Rédigé par : vincesnake | 1998 | Nb de lectures : 3243


Auteur
Commentaire
Niederwoet
IP:89.85.119.56
Invité
Posté le: 09/09/2012 à 08h05 - (28016)
Un classique...qui allait enfanter L'ALBUM de Morbid Angel trois ans plus tard ! "Gateways to annihiliation".

INVITED
IP:109.28.37.28
Invité
Posté le: 09/09/2012 à 09h43 - (28021)
MORBID UN JOUR MORBID TOUJOURS!!!!

aldo
IP:83.141.167.109
Invité
Posté le: 09/09/2012 à 10h44 - (28023)
Leur meilleur et de loin !!!

nocturnus1977
Membre enregistré
Posté le: 09/09/2012 à 12h06 - (28029)
Excellent album... je suis un gros fan des compos et du trip



mioumiou
Membre enregistré
Posté le: 09/09/2012 à 13h40 - (28030)
J'ai toujours eu un peu de mal avec ce son que je trouve un peu brouillon et qui met pas assez en valeur les compos mais ça donne un côté true pas dégueu.

Nekromantik
Membre enregistré
Posté le: 09/09/2012 à 14h10 - (28031)
@Niederwoet + 1

Que dire de plus sur ce FFF ?? un classique! Le jour et la nuit si on le compare au petit dernier!





Blind
Membre enregistré
Posté le: 09/09/2012 à 18h28 - (28039)
J'ai toujours préféré largement la période David Vincent (A, B, C et D, I est vraiment à part) à la période Steve Tucker bien que G est toujours plus ou moins bien passé chez moi mais ce F restait bien en dessous pour ma part, surement la prod qui ne rend pas vraiment grâce à ses compos assez complexes. Mais je me le suis remis ce matin et le charme a, enfin serais-je tenté de dire, opéré. Du coup je vais essayer de me le repasser un peu plus souvent parce que je crois que je suis toujours passé à côté.



olivier
IP:89.3.12.243
Invité
Posté le: 09/09/2012 à 21h05 - (28040)
Excellent album, le meilleur aprés A et C.

GabinEastwood
Membre enregistré
Posté le: 10/09/2012 à 09h00 - (28045)
Rien à faire, j'ai essayé de le réecouter après avoir relu la chronique (ca faisait un bail que je ne me l'étais pas remis) mais je n'accroche toujours pas ... comme toute la période Tucker, où sont passés cette brutalité et ce côté direct qui a fait la gloire du groupe ?

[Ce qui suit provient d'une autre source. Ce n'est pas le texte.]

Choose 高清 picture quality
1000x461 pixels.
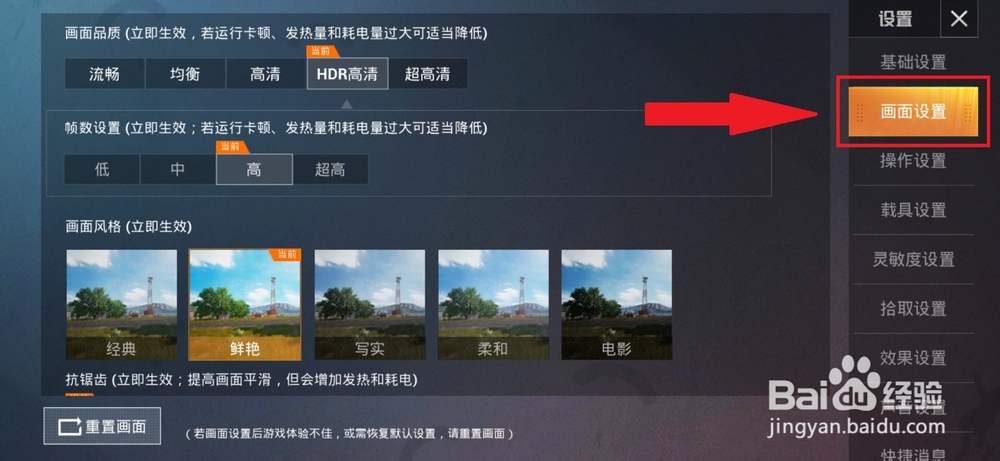point(265,74)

Au lieu de cela on a droit a des longs morceaux où l'on perd le fil tellement c'est alambiqué, Getaways relèvera un peu le niveau cependant.

Pour moi Domination est le dernier grand album du groupe sans contestation



Nem Vapeur
IP:159.84.102.192
Invité
Posté le: 10/09/2012 à 11h28 - (28046)
Acheté à l'époque, pas ma tasse de thé.

Je l'ai toujours considéré comme un des albums faibles du groupe et je le trouve assez mal construit cet album.

choupikon
IP:91.88.201.119
Invité
Posté le: 10/09/2012 à 13h53 - (28047)
le son de batterie triggé à outrance...
le gros défaut de ce FFF

schrissse
IP:78.113.245.117
Invité
Posté le: 14/11/2012 à 12h21 - (28392)
Enfin une kro de FFF, l'Album de morbid ! monstrueux tout comme gateways !

Velvet Kevorkian
Membre enregistré
Posté le: 28/11/2014 à 12h30 - (31479)
Découverte de l'ange morbide avec cette album, qui reste mon préféré de toute leur excellente discographie.